--- Data Enclosed Below ---

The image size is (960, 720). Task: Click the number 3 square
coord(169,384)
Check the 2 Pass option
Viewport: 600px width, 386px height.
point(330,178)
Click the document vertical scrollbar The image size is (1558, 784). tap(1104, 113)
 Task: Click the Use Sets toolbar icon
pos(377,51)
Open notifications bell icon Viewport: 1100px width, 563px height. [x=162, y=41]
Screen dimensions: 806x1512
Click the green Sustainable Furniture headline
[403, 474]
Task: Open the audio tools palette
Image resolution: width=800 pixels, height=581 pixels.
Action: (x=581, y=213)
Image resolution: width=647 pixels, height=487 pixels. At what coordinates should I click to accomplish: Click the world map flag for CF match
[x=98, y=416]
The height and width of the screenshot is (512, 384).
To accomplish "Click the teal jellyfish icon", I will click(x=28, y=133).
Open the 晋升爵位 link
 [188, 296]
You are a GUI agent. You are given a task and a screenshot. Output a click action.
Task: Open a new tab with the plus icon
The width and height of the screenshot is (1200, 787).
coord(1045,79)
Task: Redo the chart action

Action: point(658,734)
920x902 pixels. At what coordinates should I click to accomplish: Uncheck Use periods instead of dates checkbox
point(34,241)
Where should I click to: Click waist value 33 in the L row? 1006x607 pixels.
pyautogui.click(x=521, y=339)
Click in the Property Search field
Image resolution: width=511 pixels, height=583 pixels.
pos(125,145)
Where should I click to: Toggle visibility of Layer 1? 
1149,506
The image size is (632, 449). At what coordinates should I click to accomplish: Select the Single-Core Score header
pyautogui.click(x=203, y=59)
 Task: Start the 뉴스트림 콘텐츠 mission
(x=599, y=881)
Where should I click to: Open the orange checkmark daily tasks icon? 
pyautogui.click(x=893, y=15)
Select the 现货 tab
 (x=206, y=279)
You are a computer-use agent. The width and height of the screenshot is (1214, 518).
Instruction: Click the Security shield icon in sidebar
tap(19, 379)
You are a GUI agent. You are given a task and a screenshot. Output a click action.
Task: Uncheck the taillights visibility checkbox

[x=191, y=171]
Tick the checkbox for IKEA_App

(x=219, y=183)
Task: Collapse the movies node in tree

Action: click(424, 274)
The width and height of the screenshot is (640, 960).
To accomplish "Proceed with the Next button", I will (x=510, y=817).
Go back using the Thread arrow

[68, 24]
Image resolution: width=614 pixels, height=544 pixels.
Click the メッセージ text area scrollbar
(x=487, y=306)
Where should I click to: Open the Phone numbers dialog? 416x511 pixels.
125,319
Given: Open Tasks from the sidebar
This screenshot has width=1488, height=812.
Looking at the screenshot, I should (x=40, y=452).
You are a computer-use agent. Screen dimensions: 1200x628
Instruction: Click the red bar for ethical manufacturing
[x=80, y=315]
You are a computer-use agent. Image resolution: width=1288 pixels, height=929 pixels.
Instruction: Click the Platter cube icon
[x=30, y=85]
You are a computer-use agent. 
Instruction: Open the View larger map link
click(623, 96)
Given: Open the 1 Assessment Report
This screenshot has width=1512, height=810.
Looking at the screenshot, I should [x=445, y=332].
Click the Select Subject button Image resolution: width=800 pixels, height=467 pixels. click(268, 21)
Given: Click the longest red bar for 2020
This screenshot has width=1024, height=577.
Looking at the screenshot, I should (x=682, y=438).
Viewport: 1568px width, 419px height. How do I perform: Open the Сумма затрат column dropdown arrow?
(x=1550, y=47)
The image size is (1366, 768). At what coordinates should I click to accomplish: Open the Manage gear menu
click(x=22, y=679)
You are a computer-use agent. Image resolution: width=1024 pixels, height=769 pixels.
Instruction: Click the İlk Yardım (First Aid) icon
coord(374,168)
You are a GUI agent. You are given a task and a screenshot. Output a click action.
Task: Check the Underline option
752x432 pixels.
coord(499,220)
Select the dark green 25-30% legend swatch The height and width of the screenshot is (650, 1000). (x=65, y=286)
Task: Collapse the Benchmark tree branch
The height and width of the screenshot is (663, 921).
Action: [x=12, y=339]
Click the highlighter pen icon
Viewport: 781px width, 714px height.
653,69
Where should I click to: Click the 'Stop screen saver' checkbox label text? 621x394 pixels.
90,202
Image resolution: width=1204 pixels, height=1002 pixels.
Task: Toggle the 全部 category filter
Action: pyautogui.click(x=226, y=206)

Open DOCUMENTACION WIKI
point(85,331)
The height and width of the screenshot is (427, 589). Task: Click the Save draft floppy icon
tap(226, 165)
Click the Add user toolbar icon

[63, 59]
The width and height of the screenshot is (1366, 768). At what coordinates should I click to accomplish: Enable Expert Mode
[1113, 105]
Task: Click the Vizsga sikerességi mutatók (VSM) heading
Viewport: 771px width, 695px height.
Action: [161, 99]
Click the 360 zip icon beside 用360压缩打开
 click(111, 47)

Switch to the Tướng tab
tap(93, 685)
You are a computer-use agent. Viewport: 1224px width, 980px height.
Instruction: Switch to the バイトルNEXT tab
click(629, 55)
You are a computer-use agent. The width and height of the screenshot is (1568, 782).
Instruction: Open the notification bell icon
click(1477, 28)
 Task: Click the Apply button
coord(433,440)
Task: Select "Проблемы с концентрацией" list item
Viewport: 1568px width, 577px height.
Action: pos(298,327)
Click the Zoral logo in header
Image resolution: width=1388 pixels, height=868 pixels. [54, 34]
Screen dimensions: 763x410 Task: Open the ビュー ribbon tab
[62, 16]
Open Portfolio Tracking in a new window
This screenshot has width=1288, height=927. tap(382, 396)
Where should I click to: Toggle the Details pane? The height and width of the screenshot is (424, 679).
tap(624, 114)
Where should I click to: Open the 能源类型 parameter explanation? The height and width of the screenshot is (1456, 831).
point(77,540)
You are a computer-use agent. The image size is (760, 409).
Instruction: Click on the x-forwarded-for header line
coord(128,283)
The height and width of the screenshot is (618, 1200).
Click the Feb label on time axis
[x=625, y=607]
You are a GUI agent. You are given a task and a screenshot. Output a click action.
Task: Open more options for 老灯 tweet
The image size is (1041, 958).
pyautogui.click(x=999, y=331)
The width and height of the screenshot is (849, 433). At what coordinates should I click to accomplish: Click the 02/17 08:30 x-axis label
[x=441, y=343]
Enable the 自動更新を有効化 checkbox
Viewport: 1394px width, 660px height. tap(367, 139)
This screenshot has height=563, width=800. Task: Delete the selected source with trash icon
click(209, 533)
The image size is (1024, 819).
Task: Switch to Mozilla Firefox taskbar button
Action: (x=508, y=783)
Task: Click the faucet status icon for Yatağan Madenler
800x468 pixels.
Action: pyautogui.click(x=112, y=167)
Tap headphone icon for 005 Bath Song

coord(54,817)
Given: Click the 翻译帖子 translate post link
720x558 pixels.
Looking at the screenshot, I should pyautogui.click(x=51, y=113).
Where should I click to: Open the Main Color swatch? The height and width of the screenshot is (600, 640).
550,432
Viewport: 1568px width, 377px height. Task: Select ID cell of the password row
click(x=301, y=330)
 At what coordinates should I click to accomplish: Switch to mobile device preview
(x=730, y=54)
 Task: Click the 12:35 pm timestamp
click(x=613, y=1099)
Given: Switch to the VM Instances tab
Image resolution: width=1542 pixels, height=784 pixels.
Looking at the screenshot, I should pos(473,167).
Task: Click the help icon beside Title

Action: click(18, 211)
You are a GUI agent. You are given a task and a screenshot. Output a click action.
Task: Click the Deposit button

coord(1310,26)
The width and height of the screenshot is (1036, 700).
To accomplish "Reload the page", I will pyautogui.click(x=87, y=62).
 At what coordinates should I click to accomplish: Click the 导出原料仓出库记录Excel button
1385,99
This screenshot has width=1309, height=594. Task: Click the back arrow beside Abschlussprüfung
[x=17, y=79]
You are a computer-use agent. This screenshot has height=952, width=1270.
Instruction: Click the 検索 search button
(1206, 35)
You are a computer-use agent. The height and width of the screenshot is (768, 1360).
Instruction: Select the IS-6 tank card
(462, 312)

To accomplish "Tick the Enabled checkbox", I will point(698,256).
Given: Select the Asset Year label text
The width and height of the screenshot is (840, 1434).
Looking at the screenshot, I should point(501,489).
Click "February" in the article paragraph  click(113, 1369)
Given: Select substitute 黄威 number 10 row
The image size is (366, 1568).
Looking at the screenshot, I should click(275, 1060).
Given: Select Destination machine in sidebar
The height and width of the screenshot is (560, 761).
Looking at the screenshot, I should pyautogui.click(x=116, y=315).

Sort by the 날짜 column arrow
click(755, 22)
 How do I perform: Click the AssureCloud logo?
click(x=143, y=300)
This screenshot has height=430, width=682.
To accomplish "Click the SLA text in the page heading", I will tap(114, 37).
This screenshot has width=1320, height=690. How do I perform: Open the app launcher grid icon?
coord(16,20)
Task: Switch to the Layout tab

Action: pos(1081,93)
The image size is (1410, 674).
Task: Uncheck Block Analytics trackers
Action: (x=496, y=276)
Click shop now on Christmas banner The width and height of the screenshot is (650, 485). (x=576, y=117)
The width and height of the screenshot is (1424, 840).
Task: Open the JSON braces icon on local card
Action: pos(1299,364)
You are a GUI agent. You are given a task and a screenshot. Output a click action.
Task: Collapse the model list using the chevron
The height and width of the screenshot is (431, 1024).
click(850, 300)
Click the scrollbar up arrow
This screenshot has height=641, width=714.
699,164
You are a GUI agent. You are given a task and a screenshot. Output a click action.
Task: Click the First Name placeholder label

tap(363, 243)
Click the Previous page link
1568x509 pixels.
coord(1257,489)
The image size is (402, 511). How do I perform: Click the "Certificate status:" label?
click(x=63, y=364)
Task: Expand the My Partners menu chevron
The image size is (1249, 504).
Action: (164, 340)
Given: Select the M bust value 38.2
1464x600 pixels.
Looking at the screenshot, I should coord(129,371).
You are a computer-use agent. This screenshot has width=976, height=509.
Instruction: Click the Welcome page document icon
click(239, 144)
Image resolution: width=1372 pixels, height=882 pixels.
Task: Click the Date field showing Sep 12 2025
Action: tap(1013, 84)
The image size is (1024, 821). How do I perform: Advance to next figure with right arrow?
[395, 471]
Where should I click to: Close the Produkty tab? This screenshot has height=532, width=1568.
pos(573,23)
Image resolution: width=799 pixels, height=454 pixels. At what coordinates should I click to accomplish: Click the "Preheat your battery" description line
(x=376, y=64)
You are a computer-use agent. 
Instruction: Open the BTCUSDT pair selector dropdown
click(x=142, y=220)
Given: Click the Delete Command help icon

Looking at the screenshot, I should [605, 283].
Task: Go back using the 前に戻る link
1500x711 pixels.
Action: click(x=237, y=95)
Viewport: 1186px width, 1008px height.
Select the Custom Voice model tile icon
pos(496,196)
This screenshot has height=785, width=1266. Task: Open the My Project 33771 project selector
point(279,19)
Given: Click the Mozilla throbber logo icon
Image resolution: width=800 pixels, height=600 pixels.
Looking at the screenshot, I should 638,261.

--- End of Enclosed Data ---

- Task objective -
From the listing above, collect each line in which the string "computer" appears.

- Answer space -
You are a computer-use agent. The width and height of the screenshot is (1214, 518).
You are a computer-use agent. Screen dimensions: 1200x628
You are a computer-use agent. Image resolution: width=1288 pixels, height=929 pixels.
You are a computer-use agent. 
You are a computer-use agent. Image resolution: width=1024 pixels, height=769 pixels.
You are a computer-use agent. Viewport: 1224px width, 980px height.
You are a computer-use agent. The width and height of the screenshot is (1568, 782).
You are a computer-use agent. The image size is (760, 409).
You are a computer-use agent. This screenshot has height=952, width=1270.
You are a computer-use agent. The height and width of the screenshot is (768, 1360).
You are a computer-use agent. This screenshot has width=976, height=509.
You are a computer-use agent. 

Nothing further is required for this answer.